## BEGIN PROVIDED DATA

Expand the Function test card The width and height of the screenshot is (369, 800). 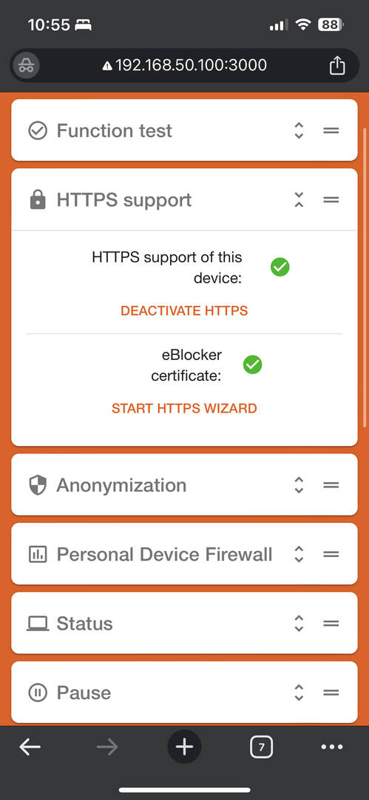point(299,130)
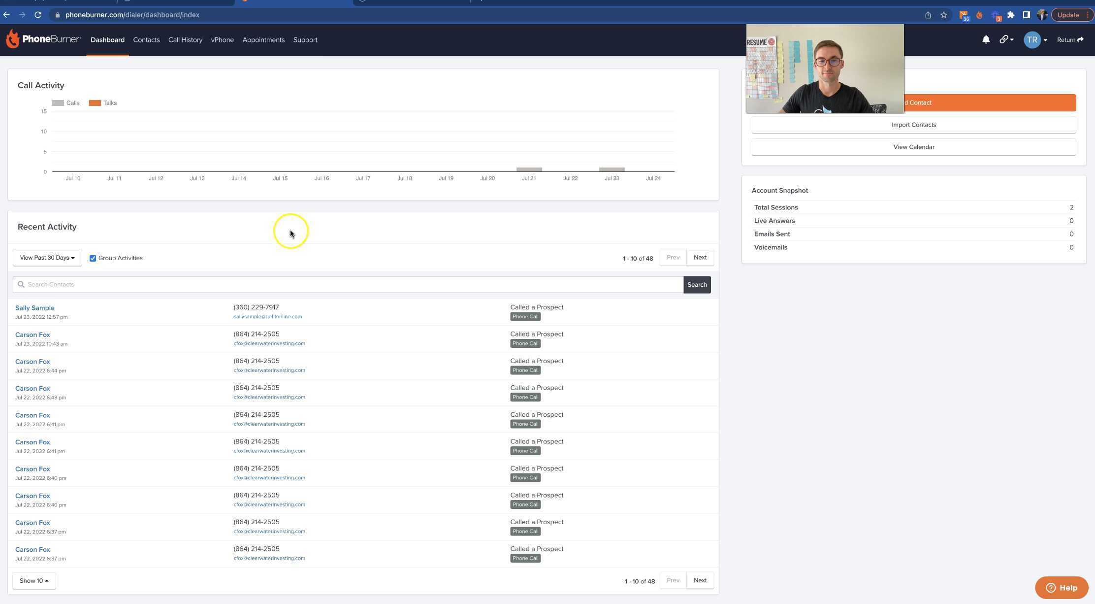Click the share page icon
Viewport: 1095px width, 604px height.
928,15
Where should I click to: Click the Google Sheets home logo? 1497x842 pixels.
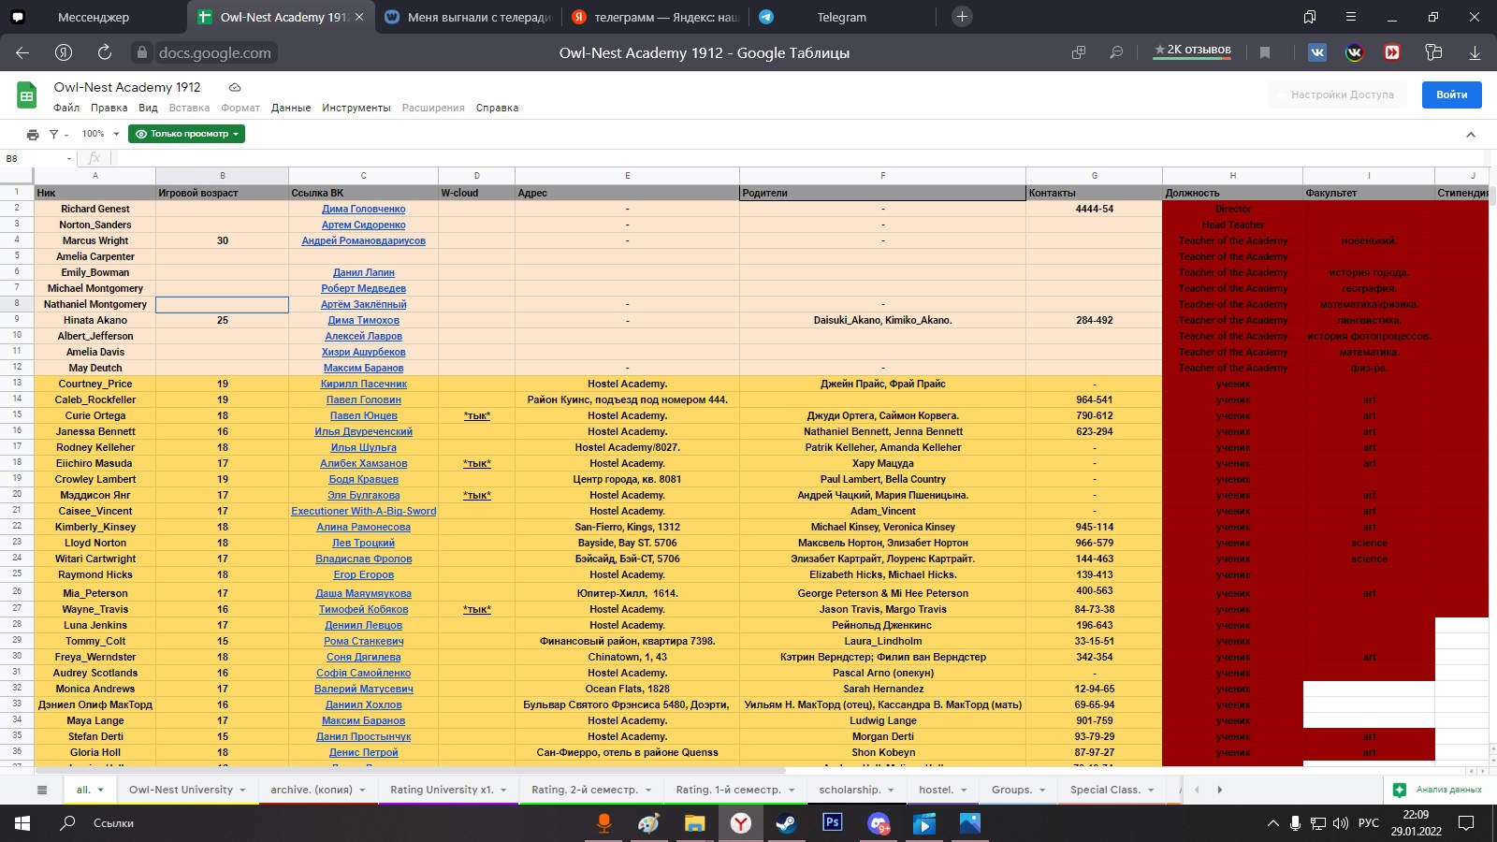click(27, 95)
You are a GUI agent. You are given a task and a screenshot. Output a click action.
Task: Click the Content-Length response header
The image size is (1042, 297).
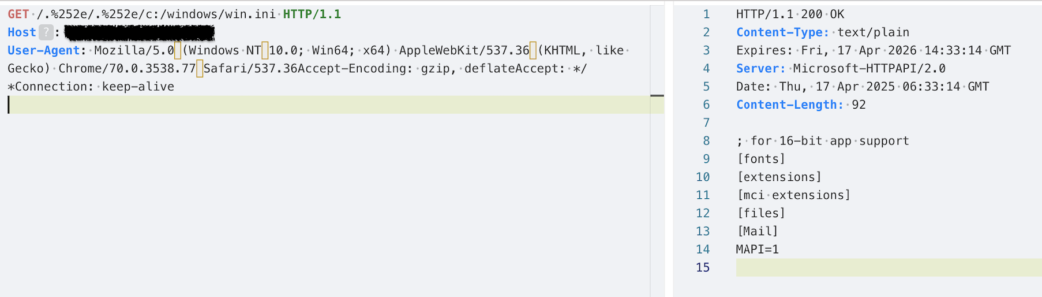[789, 105]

## END PROVIDED DATA

Please add 14 to every coordinate in the answers within the part of the items that opens with the line containing "Where should I" and runs through the end of the items, and write out that part in full, requests included. Leave the pictures out.

Where should I click to: Click the Google Sheets home logo? 1497x842 pixels.
click(41, 109)
You are a GUI agent. You are given a task and a screenshot. Output a click action.
Task: Click the Content-Length response header
The image size is (1042, 297).
[803, 119]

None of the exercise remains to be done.